Using WWB Campus as a Tool for Intercultural Learning
Posted on August 16, 2017
(Originally posted in November 2016; now updated with new literature--Eds.)
Education shall be directed to the full development of human personality and to the strengthening of respect for human rights and fundamental freedoms. It shall promote understanding, tolerance and friendship among all nations, racial and religious groups…-from UNESCO, Universal Declaration of Human Rights
Intercultural education fosters understanding, respect and friendship among nations and between racial, religious, and ethnic groups. We know there are lots of teachers out there looking for ways to incorporate intercultural education in their classrooms, and Melissa Liles, Chief Education Officer of AFS Intercultural Programs, wrote a guest blog post on the topic for Education Week's Global Learning blog.
Following Liles’ suggestions, we’ve outlined how you can use WWB Campus to introduce intercultural learning to your classroom:
1. Start small and build safe spaces.
Liles recommends beginning with warm-up exercises that allow everyone—including the teacher and the students—to get to know each other on a personal level before moving to the cultural level.
You can start with some of these resources from WWB Campus:
- The poem “Amina,” from Egypt, is addressed to the “perfect friend,” and the first teaching idea suggests that students discuss their own experiences of friendship and ideas about the “perfect friend;”
- “The Last of the Bunch,” a graphic story about a man hoping to reconnect with an old friend, also includes teaching ideas that suggest conversations around friendship, generational divides, and parents and children;
- The first teaching idea for “It’s a Chick, Not a Dog” includes a conversation about childhood pets.
2. Distinguish between personal, situational, and cultural differences.
When dealing with conflicts and differences of opinion between students, you might ask: “What kind of difference is this—personal, situational, or cultural? Why?” You can also use this framework when responding to students’ responses to literature and analysis of characters' relationships. “Do you like or agree with this character? Why, or why not? Why are these characters in conflict? Would you say that their differences are mostly personal, situational, or cultural?"

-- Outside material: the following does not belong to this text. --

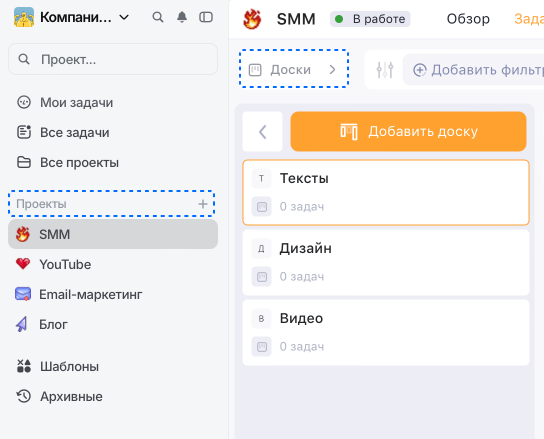Click the Добавить доску button

pyautogui.click(x=408, y=132)

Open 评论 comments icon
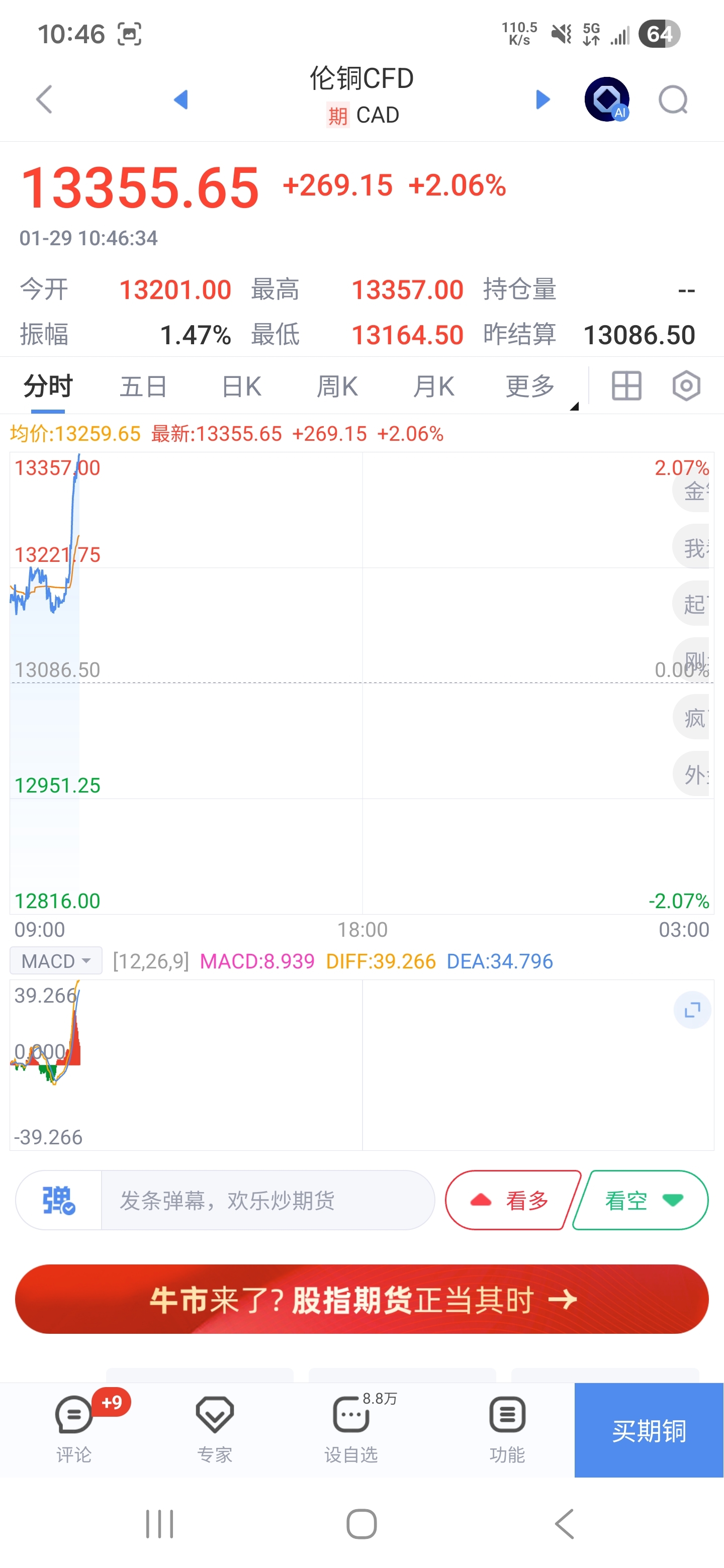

Literature from WWB Campus that deals with conflicts, differing perspectives and viewpoints, includes:
- “This Country Must Break Apart,” “An Interview with Yan Lianke,” and “Sharing” from China;
- “The Pharaohs of Egypt,” “The Veiler of All Deeds,” and “The Egyptian Revolution Won’t Be Fooled” from Egypt;
- “Compos Mentis” and “Once Upon a Swing” from Japan;
- “Violence and Drug-Trafficking in Mexico” and “The Mystery of the Parakeet, the Rooster, and the Nanny Goat” from Mexico;
- "A Dream in a Polar Fog" and "Pears from Gudauty" from Russia.

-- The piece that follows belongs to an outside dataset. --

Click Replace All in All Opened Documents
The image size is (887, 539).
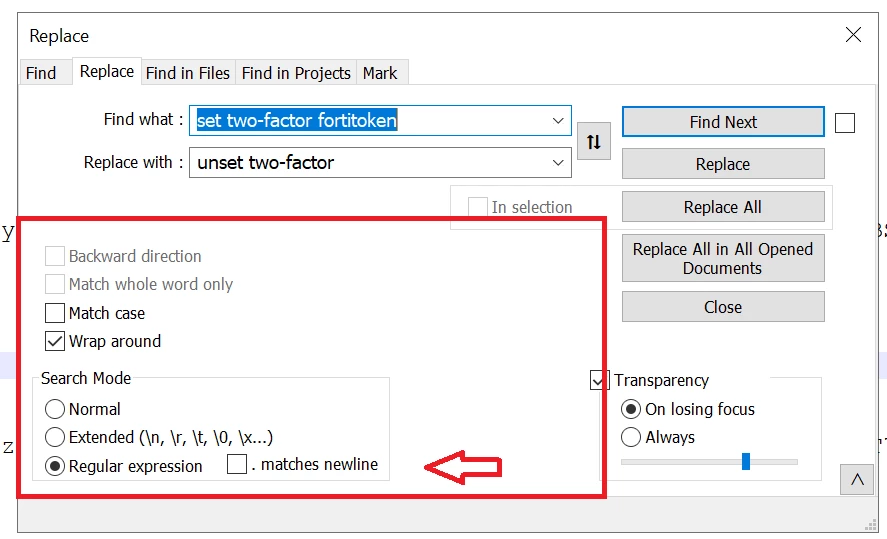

3. Build up activities and discussions to deepen learning.
Liles suggests that teachers connect local issues that are influenced by cultural differences to issues in the larger world. Begin with local issues, and then connect them with literature on WWB Campus. Learn about the context of that literature, and then return to the local issue. When reading fiction, remind your students that it is, of course, a fictional portrayal of an issue, but one that nevertheless provides a window into an individual perspective and may reveal larger truths.
Some ideas:
- When there are protests in your community or on the news, open up a discussion about protest happening at the local level, then look at protests in Egypt, with the graphic journal “Two Million People in the Square,” or experiences in the 1989 Tiananmen pro-democracy protests in an excerpt from Wang Dan's Prison Memoirs, or "An Interview with Wu Wenjian."
- After a discussion of immigration issues in your community, read "The Gringo Champion," about a young Mexican migrant worker, or "The Bed," about a Russian teenager on Brighton Beach; you might also have students work with the videos, interviews, essays and articles on immigration in the Context and Playlist tabs for these stories.
- Consider local environmental issues, then read “Do Not Tremble,” and the accompanying contextual material related to the earthquake and tsunami of 2011 in Japan and their disastrous environmental effects.
- You can also talk about income disparities in your community, and compare those with the depiction of poverty in mid-century Egypt in the graphic novel of “Proud Beggars.”
- Pair a discussion of child abuse and neglect with Natalia Klyuchareva's story "None of Your Business," or an excerpt from Kaho Nakayama’s Sentimental Education, from Japan.
- Discuss local instances and cultural implications of bullying, then look at what happens in “The Trapped Boy,” a Japanese short story by Keiichiro Hirano.
- Take a closer look at imprisonment and its effects with the oral history "The Wondrous Deer of the Eternal Hunt," from Russia.
4. Recognize and encourage healthy conflict or sharing of different, or even dissenting views.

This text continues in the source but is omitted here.